Tax structure of India : All need to know about it
The government’s way of earning an income is known as Tax. It can further be utilized boost the national economy or its citizens. The taxes in India are decided by the central government along with the state government and in collaboration with the local governments. Here are few things you need to know about Tax structure of India .
It is to note that the government cannot impose tax that it wishes to.
Types of Taxes:
Taxes in India are of two types:
1. Direct Tax
2. Indirect Tax
Besides this, there are ‘Other Taxes’ which have been brought into effect by the Central government to serve an agenda.
These taxes in India are paid by you in person. They are levied directly upon an individual and cannot be transferred onto someone else.
The body that looks upon the direct taxes is the Central Board of Direct Taxes (CBDT). CBDT is a part of the Department of Revenue.

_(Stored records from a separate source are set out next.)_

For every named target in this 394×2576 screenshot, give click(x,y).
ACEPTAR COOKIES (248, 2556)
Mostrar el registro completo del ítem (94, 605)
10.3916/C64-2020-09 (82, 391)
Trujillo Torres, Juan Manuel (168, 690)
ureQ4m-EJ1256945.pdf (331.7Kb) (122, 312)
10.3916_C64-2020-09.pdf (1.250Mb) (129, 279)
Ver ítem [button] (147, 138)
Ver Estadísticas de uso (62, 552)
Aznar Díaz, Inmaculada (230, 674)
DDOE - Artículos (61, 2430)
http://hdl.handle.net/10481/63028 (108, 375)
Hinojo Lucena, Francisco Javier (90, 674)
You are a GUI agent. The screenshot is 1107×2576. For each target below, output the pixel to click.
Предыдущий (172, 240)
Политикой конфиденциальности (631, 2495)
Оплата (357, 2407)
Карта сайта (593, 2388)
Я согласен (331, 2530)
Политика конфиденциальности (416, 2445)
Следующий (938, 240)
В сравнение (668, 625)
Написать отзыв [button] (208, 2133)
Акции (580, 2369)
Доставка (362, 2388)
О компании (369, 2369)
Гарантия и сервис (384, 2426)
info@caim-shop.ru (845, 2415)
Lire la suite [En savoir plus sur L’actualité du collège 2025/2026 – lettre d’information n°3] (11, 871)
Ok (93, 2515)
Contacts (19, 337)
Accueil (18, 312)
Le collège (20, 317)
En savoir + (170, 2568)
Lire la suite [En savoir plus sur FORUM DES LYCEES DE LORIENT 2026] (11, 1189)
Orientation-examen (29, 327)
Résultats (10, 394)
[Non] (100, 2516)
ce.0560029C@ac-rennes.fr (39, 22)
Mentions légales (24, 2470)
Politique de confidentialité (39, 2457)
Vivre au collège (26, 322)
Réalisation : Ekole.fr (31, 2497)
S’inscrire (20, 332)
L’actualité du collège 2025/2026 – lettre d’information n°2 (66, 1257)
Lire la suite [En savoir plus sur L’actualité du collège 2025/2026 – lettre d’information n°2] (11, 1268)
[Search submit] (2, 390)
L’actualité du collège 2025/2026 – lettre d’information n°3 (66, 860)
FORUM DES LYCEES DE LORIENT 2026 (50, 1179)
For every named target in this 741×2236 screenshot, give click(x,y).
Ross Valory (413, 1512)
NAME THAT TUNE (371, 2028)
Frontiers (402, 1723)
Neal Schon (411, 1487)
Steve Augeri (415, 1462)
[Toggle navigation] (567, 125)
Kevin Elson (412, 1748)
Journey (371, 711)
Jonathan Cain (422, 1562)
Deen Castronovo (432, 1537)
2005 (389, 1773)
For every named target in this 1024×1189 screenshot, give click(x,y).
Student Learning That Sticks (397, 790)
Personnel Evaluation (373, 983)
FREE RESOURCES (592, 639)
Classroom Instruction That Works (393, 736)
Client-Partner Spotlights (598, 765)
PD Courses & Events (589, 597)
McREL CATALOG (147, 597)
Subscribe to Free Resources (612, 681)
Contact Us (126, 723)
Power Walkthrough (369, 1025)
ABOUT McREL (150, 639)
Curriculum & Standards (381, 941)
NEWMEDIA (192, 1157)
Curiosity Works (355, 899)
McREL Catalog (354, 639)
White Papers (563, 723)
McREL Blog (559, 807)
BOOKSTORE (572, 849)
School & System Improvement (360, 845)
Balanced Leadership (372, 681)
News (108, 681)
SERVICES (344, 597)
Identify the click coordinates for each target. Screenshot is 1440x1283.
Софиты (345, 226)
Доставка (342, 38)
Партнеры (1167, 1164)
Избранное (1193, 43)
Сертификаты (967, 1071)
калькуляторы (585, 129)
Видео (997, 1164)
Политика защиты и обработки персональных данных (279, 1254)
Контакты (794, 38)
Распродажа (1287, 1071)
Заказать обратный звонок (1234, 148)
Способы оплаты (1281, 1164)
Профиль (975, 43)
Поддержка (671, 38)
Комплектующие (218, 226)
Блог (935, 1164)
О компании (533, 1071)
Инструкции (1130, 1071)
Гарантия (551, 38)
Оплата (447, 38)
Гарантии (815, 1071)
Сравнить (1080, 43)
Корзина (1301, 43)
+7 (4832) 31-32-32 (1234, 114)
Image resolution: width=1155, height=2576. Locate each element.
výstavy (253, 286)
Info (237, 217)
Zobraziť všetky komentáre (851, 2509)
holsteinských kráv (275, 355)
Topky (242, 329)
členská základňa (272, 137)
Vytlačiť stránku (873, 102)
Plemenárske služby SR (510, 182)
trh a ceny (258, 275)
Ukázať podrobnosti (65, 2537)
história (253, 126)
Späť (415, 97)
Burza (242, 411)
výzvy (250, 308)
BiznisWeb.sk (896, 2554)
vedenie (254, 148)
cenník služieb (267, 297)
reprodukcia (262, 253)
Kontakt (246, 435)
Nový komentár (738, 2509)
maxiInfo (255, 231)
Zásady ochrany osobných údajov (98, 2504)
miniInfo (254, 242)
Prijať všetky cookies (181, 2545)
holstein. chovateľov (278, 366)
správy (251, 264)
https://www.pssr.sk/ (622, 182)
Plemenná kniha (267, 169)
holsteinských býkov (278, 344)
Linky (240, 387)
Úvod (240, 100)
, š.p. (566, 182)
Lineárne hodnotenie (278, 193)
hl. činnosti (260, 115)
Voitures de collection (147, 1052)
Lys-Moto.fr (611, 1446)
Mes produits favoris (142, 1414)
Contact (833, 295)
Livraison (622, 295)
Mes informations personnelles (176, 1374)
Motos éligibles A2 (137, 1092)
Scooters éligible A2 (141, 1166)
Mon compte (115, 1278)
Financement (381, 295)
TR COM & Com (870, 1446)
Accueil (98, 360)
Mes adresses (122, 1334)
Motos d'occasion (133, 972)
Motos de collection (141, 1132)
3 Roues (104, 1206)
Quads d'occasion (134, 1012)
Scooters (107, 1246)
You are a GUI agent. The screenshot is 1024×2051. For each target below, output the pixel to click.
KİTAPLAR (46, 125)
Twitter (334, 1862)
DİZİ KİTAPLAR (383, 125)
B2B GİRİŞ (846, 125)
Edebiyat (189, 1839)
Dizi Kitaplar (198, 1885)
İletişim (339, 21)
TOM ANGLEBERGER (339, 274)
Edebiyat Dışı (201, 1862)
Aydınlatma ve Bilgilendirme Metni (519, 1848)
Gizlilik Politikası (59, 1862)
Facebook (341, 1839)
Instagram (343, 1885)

Few examples of Direct Tax are:
1. Income Tax – tax levied on an individuals earning in a financial year
2. Capital Gains Tax – tax payable when you receive a considerable amount of money
3. Securities Transaction Tax – it is payable whenever you buy or sell a share.
These taxes in India are paid through an entity in the supply chain. But it is actually passed on to the customer as part of the good or service.
Ultimately the consumer is made to pay more for a product. This tax can be shifted from one individual to another.
Few examples of Indirect Tax are:
1. Sales Tax – It is levied on the sale of a particular product
2. Service Tax – This tax is levied on the services provided
3. Value Added Tax – This tax is levied upon in all stages of the supply chain.
These taxes are not the major revenue generators; they help the government in funding towards the basic infrastructure and maintaining the well being of the country. These taxes are primarily referred to as ‘cess’.
Example of Other Taxes are:
Professional Tax, Property Tax – Municipal Tax, Entertainment Tax etc.